In practice, the system’s defense modules are invoked dynamically during agent execution, as illustrated in the representative attack log for the action stage. Here, an attacker attempts to induce unauthorized data exfiltration by manipulating the context of a tool call to “upload_logs” to a cloud bucket. The agent’s IRS detects the anomaly and triggers the <audit_action_parameters> template, which routes the action to HAC. The sandbox analysis identifies a low similarity score (0.4591), prompting fine-grained LLM reasoning that flags the action as “Probably Harmful” and aligns it with known patterns of “Unauthorized Data Collection.” The agent then refuses to proceed, explicitly requesting user clarification to verify authorization, thereby neutralizing the attack. This log exemplifies how SPIDER-SENSE integrates security into the agent’s workflow without disrupting its operational flow, ensuring that threats are intercepted before execution.

Experiment
- SPIDER-SENSE demonstrates superior safety compliance across web and healthcare benchmarks, outperforming static guardrails and agentic defenses in predictive accuracy and agreement with ground-truth risks.
- It significantly reduces attack success rates while minimizing false positives, maintaining agent utility and efficiency across all workflow stages.
- Ablation studies confirm that stage-wise risk sensing is essential—removing any single stage increases vulnerability, especially during planning—while hierarchical screening balances precision and speed.
- Case studies show SPIDER-SENSE successfully intercepts diverse attacks including logic hijacking, memory poisoning, tool injection, and observation hijacking through targeted, context-aware intervention.
- The system achieves consistent 100% agreement with ground truth and robust protection across planning, action, and observation phases without over-blocking benign behavior.
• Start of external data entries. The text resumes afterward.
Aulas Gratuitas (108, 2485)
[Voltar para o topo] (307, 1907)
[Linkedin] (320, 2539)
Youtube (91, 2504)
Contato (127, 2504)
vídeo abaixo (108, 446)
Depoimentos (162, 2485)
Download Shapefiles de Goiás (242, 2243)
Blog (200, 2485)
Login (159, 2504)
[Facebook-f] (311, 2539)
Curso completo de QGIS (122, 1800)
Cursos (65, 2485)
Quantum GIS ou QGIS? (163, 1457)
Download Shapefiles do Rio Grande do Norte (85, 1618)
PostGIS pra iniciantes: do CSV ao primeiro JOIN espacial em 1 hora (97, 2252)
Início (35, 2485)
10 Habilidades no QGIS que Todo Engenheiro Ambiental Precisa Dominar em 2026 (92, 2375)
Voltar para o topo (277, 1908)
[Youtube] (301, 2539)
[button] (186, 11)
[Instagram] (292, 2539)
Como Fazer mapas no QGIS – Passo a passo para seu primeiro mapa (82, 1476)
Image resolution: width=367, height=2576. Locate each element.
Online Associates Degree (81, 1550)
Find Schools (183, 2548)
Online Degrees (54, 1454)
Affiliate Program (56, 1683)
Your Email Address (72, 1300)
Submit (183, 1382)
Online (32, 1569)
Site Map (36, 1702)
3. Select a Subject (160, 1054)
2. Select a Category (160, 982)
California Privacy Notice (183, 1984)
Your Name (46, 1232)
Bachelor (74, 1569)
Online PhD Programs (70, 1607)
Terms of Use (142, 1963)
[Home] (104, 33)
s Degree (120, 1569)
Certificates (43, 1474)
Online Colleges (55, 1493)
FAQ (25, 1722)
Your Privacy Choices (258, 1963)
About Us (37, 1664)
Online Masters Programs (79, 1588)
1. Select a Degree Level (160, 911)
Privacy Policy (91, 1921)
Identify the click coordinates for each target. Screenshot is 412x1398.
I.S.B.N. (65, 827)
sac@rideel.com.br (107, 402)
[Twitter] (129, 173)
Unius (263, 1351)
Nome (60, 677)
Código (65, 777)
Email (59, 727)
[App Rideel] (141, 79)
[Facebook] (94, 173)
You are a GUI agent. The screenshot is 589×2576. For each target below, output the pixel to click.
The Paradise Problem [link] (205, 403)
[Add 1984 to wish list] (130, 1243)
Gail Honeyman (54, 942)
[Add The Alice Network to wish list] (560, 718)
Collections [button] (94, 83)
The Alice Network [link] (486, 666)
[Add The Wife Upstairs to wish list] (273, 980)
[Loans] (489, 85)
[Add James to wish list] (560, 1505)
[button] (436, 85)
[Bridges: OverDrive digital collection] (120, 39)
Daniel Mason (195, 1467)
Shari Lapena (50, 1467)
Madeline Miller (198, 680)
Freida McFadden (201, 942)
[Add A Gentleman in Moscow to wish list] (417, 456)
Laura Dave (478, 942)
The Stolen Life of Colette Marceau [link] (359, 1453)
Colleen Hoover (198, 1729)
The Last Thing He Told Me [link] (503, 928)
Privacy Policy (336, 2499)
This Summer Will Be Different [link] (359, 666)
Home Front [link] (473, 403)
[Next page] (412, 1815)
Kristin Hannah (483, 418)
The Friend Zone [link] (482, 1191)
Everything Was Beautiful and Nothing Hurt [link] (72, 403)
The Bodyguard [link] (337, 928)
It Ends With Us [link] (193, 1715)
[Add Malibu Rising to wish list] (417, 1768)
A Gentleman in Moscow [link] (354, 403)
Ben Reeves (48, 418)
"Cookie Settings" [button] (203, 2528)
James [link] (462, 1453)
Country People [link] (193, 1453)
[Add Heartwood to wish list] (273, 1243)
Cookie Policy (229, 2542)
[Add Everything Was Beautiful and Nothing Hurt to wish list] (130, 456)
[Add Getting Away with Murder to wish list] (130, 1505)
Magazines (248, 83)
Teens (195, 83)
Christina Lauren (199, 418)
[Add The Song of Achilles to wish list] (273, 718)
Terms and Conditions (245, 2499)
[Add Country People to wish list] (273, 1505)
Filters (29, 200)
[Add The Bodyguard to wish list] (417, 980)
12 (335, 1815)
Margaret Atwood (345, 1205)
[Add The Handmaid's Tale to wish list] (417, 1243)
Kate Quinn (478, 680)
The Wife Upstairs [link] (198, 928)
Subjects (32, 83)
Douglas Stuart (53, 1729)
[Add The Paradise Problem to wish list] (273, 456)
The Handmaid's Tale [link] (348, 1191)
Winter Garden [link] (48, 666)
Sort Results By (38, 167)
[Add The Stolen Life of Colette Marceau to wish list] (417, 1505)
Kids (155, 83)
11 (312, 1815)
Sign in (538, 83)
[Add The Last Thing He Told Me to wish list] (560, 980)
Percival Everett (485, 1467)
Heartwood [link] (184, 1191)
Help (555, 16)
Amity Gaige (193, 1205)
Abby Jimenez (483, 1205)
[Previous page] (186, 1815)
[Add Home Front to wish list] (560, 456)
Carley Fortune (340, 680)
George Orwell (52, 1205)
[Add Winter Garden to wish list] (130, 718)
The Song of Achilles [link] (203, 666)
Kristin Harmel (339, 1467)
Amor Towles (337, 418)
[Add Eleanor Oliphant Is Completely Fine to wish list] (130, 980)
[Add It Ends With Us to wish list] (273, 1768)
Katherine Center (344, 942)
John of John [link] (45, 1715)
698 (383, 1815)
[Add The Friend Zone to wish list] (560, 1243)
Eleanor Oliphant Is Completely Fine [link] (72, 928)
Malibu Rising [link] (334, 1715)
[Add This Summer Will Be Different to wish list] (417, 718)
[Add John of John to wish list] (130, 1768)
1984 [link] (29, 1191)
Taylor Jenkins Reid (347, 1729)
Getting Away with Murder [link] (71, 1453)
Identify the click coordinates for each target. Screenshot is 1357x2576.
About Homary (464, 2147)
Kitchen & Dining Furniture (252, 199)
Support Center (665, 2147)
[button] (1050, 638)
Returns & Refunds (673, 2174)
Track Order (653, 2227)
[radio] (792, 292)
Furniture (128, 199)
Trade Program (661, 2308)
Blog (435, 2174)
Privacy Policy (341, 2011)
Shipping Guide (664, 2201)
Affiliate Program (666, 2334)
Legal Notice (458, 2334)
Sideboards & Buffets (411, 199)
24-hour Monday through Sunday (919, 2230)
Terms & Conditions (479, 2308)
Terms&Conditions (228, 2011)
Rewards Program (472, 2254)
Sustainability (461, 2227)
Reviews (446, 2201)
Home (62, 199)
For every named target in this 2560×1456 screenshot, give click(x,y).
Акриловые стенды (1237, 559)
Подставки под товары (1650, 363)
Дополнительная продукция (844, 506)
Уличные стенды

The authors use SPIDER-SENSE to evaluate safety compliance across web and healthcare datasets, comparing it against static guardrails and agentic defenses. Results show SPIDER-SENSE consistently achieves higher predictive accuracy and perfect agreement with ground-truth risks, while significantly reducing attack success without increasing false positives. Its stage-wise sensing and hierarchical screening enable robust, efficient protection across the agent workflow.

The authors use SPIDER-SENSE to enforce safety across multiple stages of agent execution, achieving the lowest attack success rates and false positive rates compared to both model-only and guardrail-based baselines. Results show that SPIDER-SENSE maintains high safety without excessive blocking, particularly excelling in the plan and action stages where prior defenses are most vulnerable. The system also operates efficiently, adding minimal latency while delivering consistent risk detection across diverse attack surfaces.